先日の新聞の生活面に載っていた米国人タレント、パックン(パトリック・ハーラン)の文章に共感した。

【日本人は真面目だね。行動は丁寧だけど、遊びがちょっと少ないかもしれない。でも、大豆商品の食べ過ぎのせいか、僕も最近日本人の感覚に近づいているらしい。今は逆にアメリカに帰るとそのストライクゾーンの広さにとてもびっくりする。
先日驚いたのは米国内線の機内アナウンス。離陸前に副機長のアナウンスが普通に始まったが、途中で変な方向へ。「ポン! シートベルトは緩まないようしっかり締めておいてください。下っ腹のお肉に食い込むくらいでちょうどいいのです」と。
乗客がちょっとざわめきだした。アナウンスは続く。「荷物は前の座席の下、または頭上の棚にしまってください。なお、上に入れるものは20キロまたは4歳までとなっています」。この時点で、彼の冗談に気づいた乗客が上機嫌で笑う声が聞こえる。
さらに続く。「まもなく離陸します。携帯電話を持っている方は必ず電源をお切りください。機長のペースメーカーが心配です」。ここで、この飛行機はライブ会場と化した。
飛び立った後も「機長がシートベルトサインを消しました。どうぞご自由になさって下さい。本日は空席もあるので、近くの窓側の席が空いていたら、どうぞ移動して下さい。ライバル会社から満席に見られるよう、ご協力お願いします」。
そして、「ご存知の通り、弊社は今、倒産中ですので、こうした戦略をとっています。もう一つ、赤字対策として、誰かクレジットカードを貸していただけますか?」と、フリートークに発展していった。着陸したら、僕も弟子入りを申し込もうかと思うぐらい面白かった。
でも笑いながら、「仕事でそんなにふざけちゃだめだろ」と心の中の日本人がつぶやきだした。やはり『出る杭は打たれる』精神になっているのだ。外国人で芸人である僕が12年でこうなっているのだったら、日本で育ったみんなはその何千倍もまじめだろう。
もちろんそのお陰でサービスも丁寧だし、頼り甲斐もあり安心できるわけ。でもちょっともったいないかもしれない。仕事でも遊びでも、人生は楽しいものであるはず。周りをそこまで気にせず、もっと気楽に、自由に、自分ならではの生き方で生きられるともっと充実するのでは? 心の中のアメリカ人はそうつぶやく。】

定まった形があるものに対して、私は昔から「こんな紋切り型じゃつまらない。こんなもの誰も関心持たないじゃない。関心持たれないんじゃ何のためにこんなことするのだろう。」と思うことが多かった。

たとえば、形式的な文書、真面目な場での挨拶のスピーチなど、決まりきった言い回しにしておけばそれは無難だろうが、なんかそれじゃつまらない、と思っていた。

それで、たとえば、お礼状、挨拶状などにちょっとしたユーモア表現を失礼のない程度に盛り込んだりすることもあったが、受け取った側がクスっとしているのか、それとも「ヒジョーシキ」と冷たく笑っているのかそれはわからない。

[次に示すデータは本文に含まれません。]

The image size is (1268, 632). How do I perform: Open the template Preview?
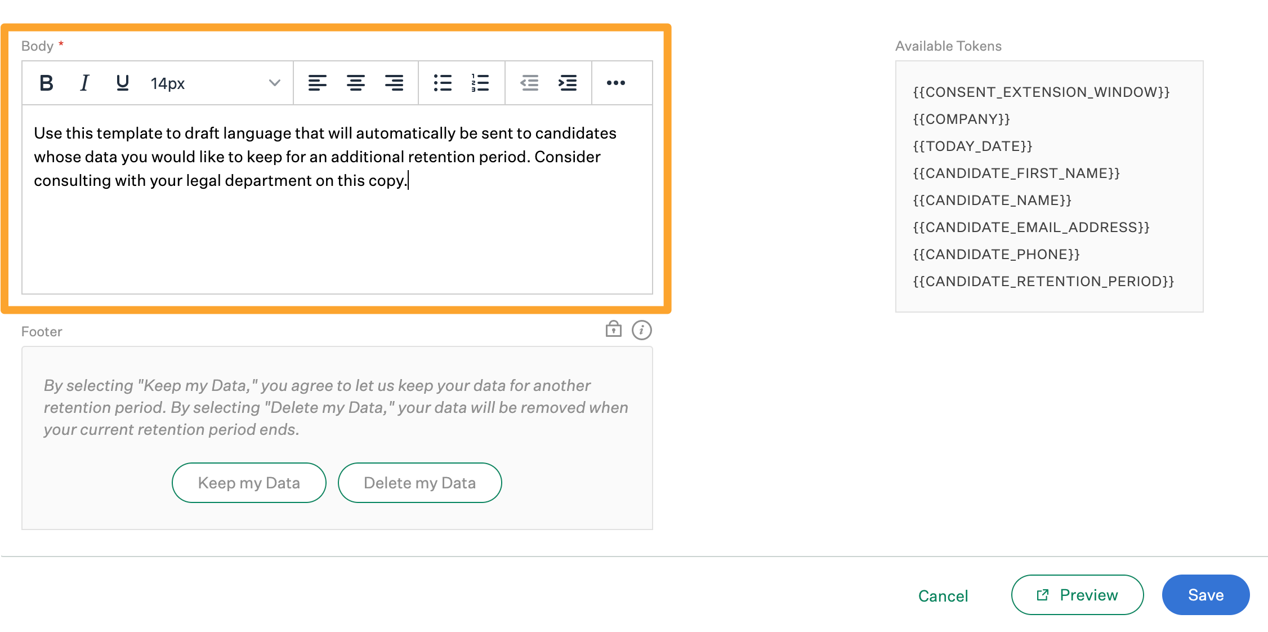(x=1077, y=594)
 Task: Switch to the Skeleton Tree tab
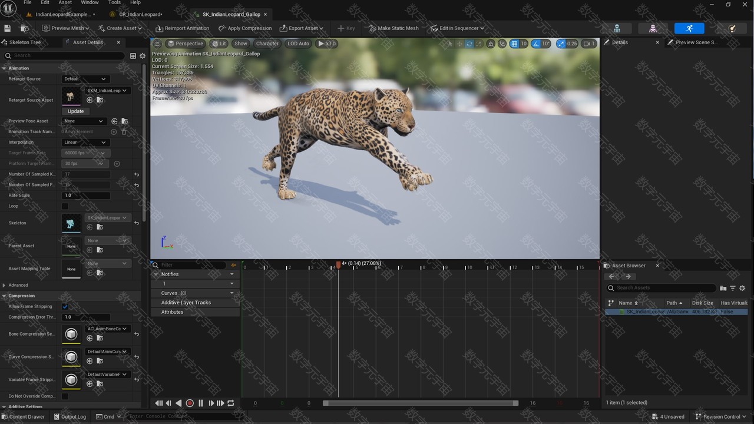point(25,42)
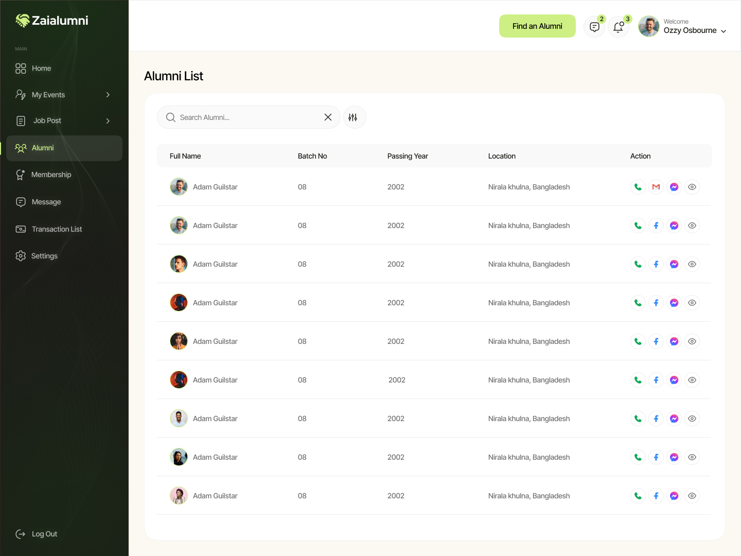Open the chat messages icon showing 2 unread
Screen dimensions: 741x556
coord(594,26)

「**さんの奥さんは頭がおかしい」といった噂がたつと夫の出世に差し支えるので、そういうことはあまりしないほうがいいかもしれない。

ところで、先日の末息子の卒業式に出席して、このP.ハーラン氏の文を思い出した。

近ごろの高校の卒業式は、厳粛というより、「打ち上げ」的な楽しさを大事にするところが多いのだろうか。
名前を呼ばれて「はい」以外の答え方をしたり、壇上の担任にクラス全員で「**せんせ~い、」と大声を上げたり。

そういえば、もう8年も前になる長男の高校の卒業式も生徒たちによる「サプライズ」があった。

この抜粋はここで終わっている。